Editors Picks

Minggu, 19 Juni 2016

Suku Bunga Acuan dan Pertumbuhan



Merespons perlambatan ekonomi, Bank Indonesia kembali melakukan pelonggaran moneter dengan menurunkan suku bunga acuan.

Penurunan bunga acuan (BI Rate) 25 basis poin (bps) menjadi 6,5 persen—dan dua bunga acuan lain—Rabu lalu, merupakan bagian dari upaya BI mendorong pertumbuhan, di tengah ancaman stagnasi ekonomi.

Lewat penurunan bunga acuan, bunga kredit perbankan diharapkan bisa ditekan sehingga bisa mendorong investasi dunia usaha dan daya beli masyarakat. BI dan pemerintah menargetkan bunga kredit sudah di bawah 10 persen (single digit) akhir 2016, dari 12-15 persen saat ini. Dalam enam bulan pertama 2016, BI dua kali menurunkan bunga acuan, tetapi sejauh ini belum berpengaruh pada bunga kredit.

Selain pelonggaran moneter lewat penurunan suku bunga, BI juga melonggarkan sejumlah kebijakan makroprudensial. Langkah BI ini secara tidak langsung menunjukkan perhatian serius BI terhadap perlambatan ekonomi.

Menyusul pertumbuhan 4,79 persen pada 2015, PDB triwulan I-2016 hanya tumbuh 4,9 persen dan triwulan II diperkirakan BI juga di bawah 5 persen. Ancaman perlambatan tecermin dari indikator seperti menurunnya permintaan kendaraan bermotor, semen, kredit, pertumbuhan ritel, dan manufaktur.
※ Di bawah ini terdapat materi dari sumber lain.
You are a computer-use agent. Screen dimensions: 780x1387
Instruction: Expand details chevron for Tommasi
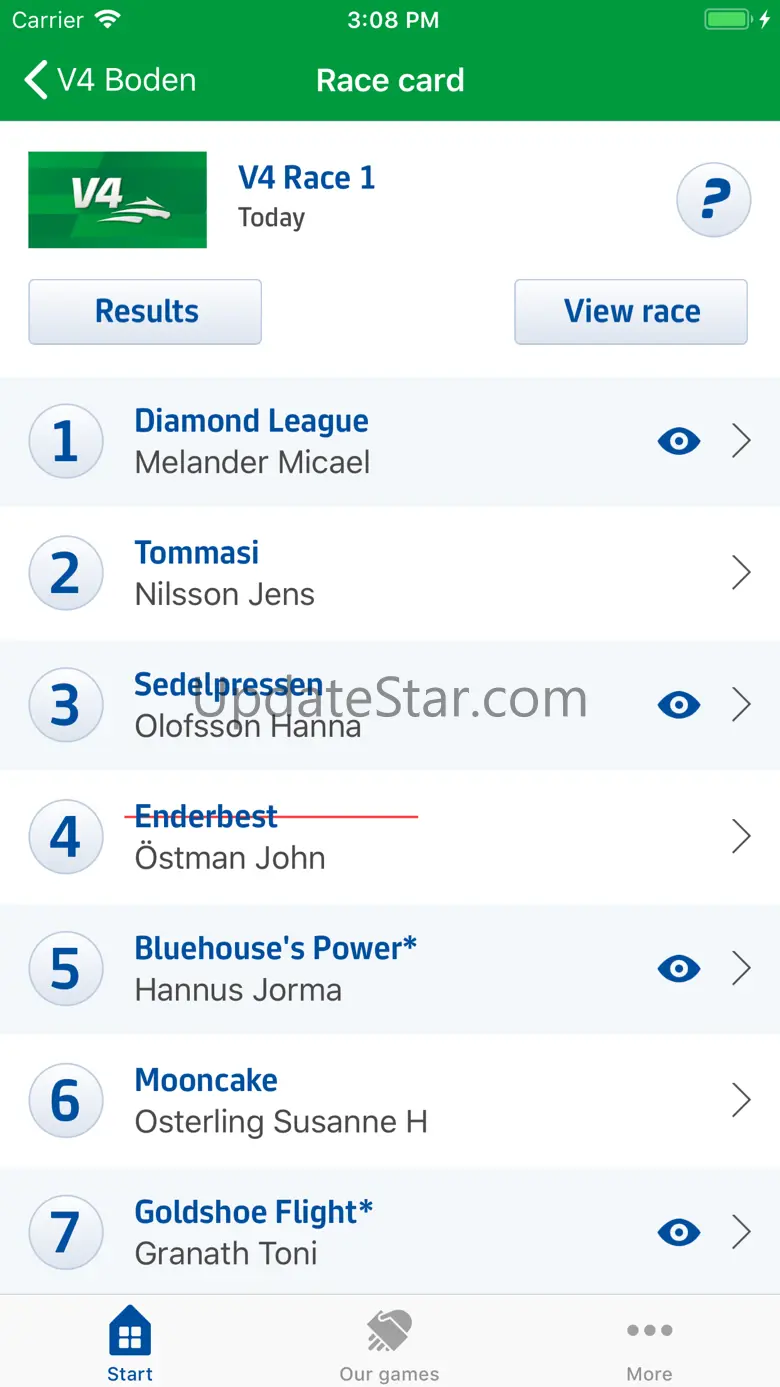click(741, 573)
Perlambatan juga terjadi pada semua komponen pembentuk PDB: belanja pemerintah, investasi, konsumsi rumah tangga, dan ekspor.

Efektifkah penurunan bunga acuan untuk menggerakkan ekonomi? Instrumen moneter tak bisa berdiri sendiri. Penurunan bunga acuan tak otomatis akan direspons perbankan melalui penurunan bunga kredit. Bunga acuan BI hanya salah satu penentu bunga kredit.

Penurunan bunga kredit juga harus didorong melalui peningkatan efisiensi perbankan dan pembenahan faktor di luar moneter. Penurunan bunga kredit juga tak mudah karena rasio kredit terhadap simpanan perbankan, kini, sudah sekitar 92 persen. Di tengah membengkaknya kredit macet, barangkali ekspansi kredit juga bukan prioritas perbankan saat ini.

Perlambatan pertumbuhan yang bisa memicu peningkatan pengangguran terbuka dan kemiskinan berpotensi memicu instabilitas. Untuk memutus lingkaran setan siklus perlambatan ekonomi dituntut kreativitas dan respons bersama pemerintah-BI lewat stimulus fiskal dan moneter.

Mendorong daya beli dan permintaan domestik tak bisa hanya dengan stimulus moneter, tetapi juga stimulus fiskal. Berbeda dengan belanja negara 2015 yang mampu menahan perlambatan ekonomi lebih dalam yang bersumber dari faktor global, kini, fiskal dihadapkan situasi pelik khususnya dengan ketidakpastian penerimaan dari amnesti pajak.

Sementara instrumen moneter juga tak bisa serampangan. Penurunan bunga acuan juga harus memperhatikan faktor, seperti tren bunga AS, dampak pada nilai tukar, dan inflasi. Hal lain, keengganan masyarakat investasi atau membelanjakan dana bukan tak mungkin juga akibat ketidakpastian dan menurunnya kepercayaan. Bagaimana membalikkan situasi ini juga menjadi isu penting di sini.